The show also brings the defining of Black social territory into the proactive present. Theaster Gates, who is spearheading an effort to revitalize Chicago’s South Side, resurrects the spirit of the local pop deity D.J. Frankie Knuckles (1955-2014) in an altar-like installation made of 5,000 record albums once owned by this Chicago house-music pioneer. In a series of big boxy sculptures, Lauren Halsey quotes commercial signage from South Central Los Angeles to give a sense of changing daily life in the gentrifying neighborhood where she grew up. “Yes we’re open and yes we’re Black owned,” reads one piece. “Sons of Watts Community Patrol” reads another. The largest piece, “Black History Wall of Respect (II”) needs no texts: The portraits, of protective spirits of place from Malcolm X to Nina Simone, speak for themselves.

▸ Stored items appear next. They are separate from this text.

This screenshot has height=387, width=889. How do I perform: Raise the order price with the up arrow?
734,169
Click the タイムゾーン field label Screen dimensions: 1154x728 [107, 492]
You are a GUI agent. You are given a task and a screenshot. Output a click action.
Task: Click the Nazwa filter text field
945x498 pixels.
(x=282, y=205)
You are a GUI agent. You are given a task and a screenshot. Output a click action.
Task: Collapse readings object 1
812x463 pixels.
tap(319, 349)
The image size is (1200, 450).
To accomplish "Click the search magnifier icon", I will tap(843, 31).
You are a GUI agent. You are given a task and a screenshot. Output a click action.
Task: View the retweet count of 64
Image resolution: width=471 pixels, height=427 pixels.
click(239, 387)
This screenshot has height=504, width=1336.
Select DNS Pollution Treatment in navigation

Halsey’s investment in her neighborhood also has practical, street-level extension. She has helped establish a food bank there, called Summaeverythang, which brings fresh, free organic produce to the South Los Angeles “food desert” community. And she has had a powerful example in the work of the influential art historian and gallerist Linda Goode Bryant who, in 2009 in New York City, created the urban farming initiative called Project EATS, a full-scale demonstration model of which is at Gagosian.
In 1970s and ’80s, with her gallery Just Above Midtown, Bryant changed the city’s cultural landscape by introducing contemporary Black artists to the larger art audience. In this too, younger figures like Kaphar are following her lead. A few years ago, he co-founded NXTHVN, a dynamic mentoring workshop in New Haven, Conn., where he lives. Five artists who have emerged from it — Clarke, Zalika Azim, Kenturah Davis, Christie Neptune and Alexandria Smith — are in Sargent’s exhibition.
In short, the show usefully scrambles current market-ready definitions of “Black art” (there’s almost no figure painting here) and locates “social practice” art both inside and outside the conventional art world of galleries and museums. Gagosian is, of course, deeply inside that world and deeply conventional in every way. In fact, the single most surprising thing about “Social Works” is finding it there at all. So it will be interesting to see whether Black artists will remain occasional visitors or become full-time settlers on this particular patch of market turf. And it will be interesting to see how far the gallery will let a smart new director expand the field.
Social Works: Curated by Antwaun Sargent
Through Sept. 11 at Gagosian Gallery, 555 West 24th Street, Manhattan, (212)-741- 1111, gagosian.com.